AUFGABEN:
a) Laut dem ausgewählten Text zum NRW-Landeshaushalt ist noch offen, welche Belastungen auf wen zukommen. Nennen Sie alle dort aufgeführten Betroffenen.
b) Welcher Betrag soll nach dem ausgewählten Text zum NRW-Landeshaushalt in einem ersten Schritt ausgeschüttet werden, und an wen?
c) Prüfen Sie, ob die folgenden Aussagen mit dem ausgewählten Text zum NRW-Landeshaushalt übereinstimmen: (i) Wüst äußerte sich am Dienstag im Landtag. (ii) Über die Finanzierung der Hilfen herrscht seit Wochen Einigkeit. (iii) Die Entwicklung der Steuereinnahmen des Landes im kommenden Jahr steht fest.

AUSGEWÄHLTER TEXT:
--
Düsseldorf. Schwarz-Grün in Turbulenzen: Nach mehreren Volten soll der Landtag nun Milliardenschulden für Krisenhilfen freigeben. Geht das?

NRW-Ministerpräsident Hendrik Wüst (CDU) hat das beispiellose Hin und Her im ersten Haushaltsverfahren seiner schwarz-grünen Landesregierung mit großen wirtschaftlichen Unsicherheiten in Folge des Ukraine-Krieges begründet. Es sei unklar, wie sich die Steuereinnahmen des Landes im kommenden Jahr entwickelten und welche Belastungen auf Bürger, Kommunen und Betriebe noch konkret warteten, sagte Wüst am Dienstag im Landtag. „Wir müssen jetzt Vorsorge für diese Unwägbarkeiten treffen“, sagte der Regierungschef.

Schwarz-Grün will die Entlastungspakete des Bundes mit landeseigenen Hilfen flankieren. In einem ersten Schritt sollen 1,6 Milliarden Euro an eine Vielzahl sozialer Einrichtungen ausgeschüttet werden. Über die Finanzierung gibt es seit Wochen einen erbitterten Verfassungsstreit.
--
GEGEBENE ZEILEN:
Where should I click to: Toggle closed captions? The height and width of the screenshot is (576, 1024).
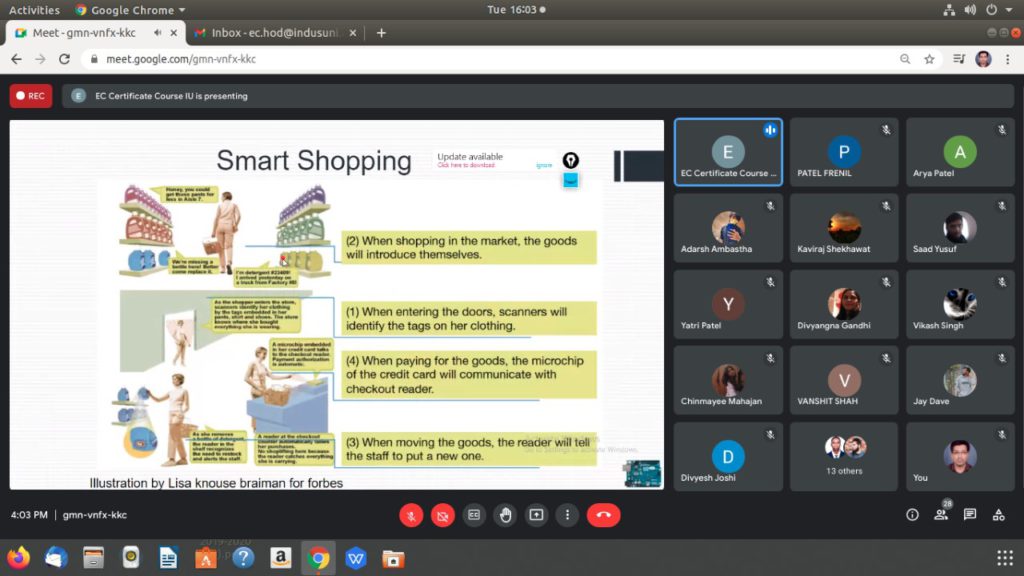[x=474, y=515]
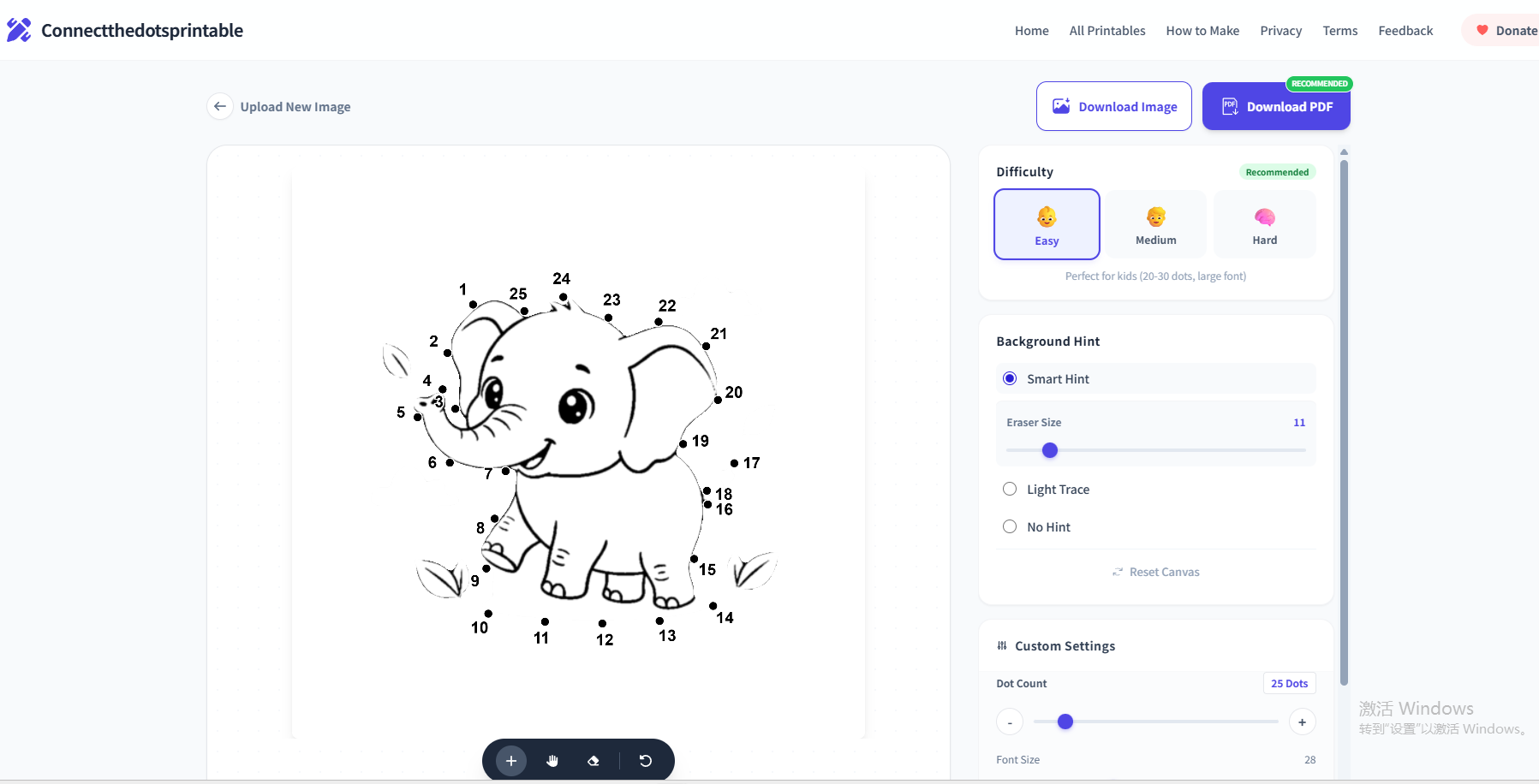Enable Light Trace background hint
The width and height of the screenshot is (1539, 784).
(1010, 488)
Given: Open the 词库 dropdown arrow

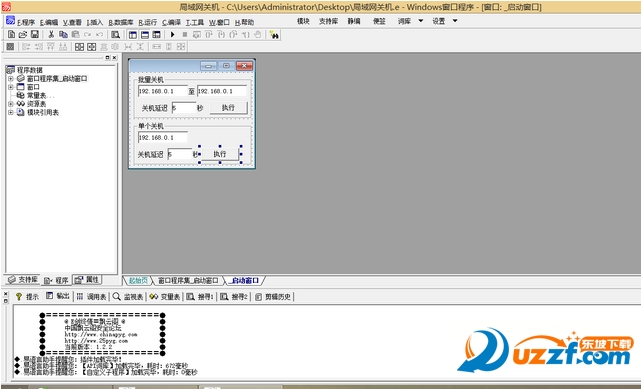Looking at the screenshot, I should click(x=421, y=21).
--
LÖSUNGEN:
a) Bürger, Kommunen, Betriebe

b) 1,6 Milliarden Euro an eine Vielzahl sozialer Einrichtungen.

c)
(i) Ja: „sagte Wüst am Dienstag im Landtag“
(ii) Nein: „Über die Finanzierung gibt es seit Wochen einen erbitterten Verfassungsstreit.“
(iii) Nein: „Es sei unklar, wie sich die Steuereinnahmen des Landes im kommenden Jahr entwickelten“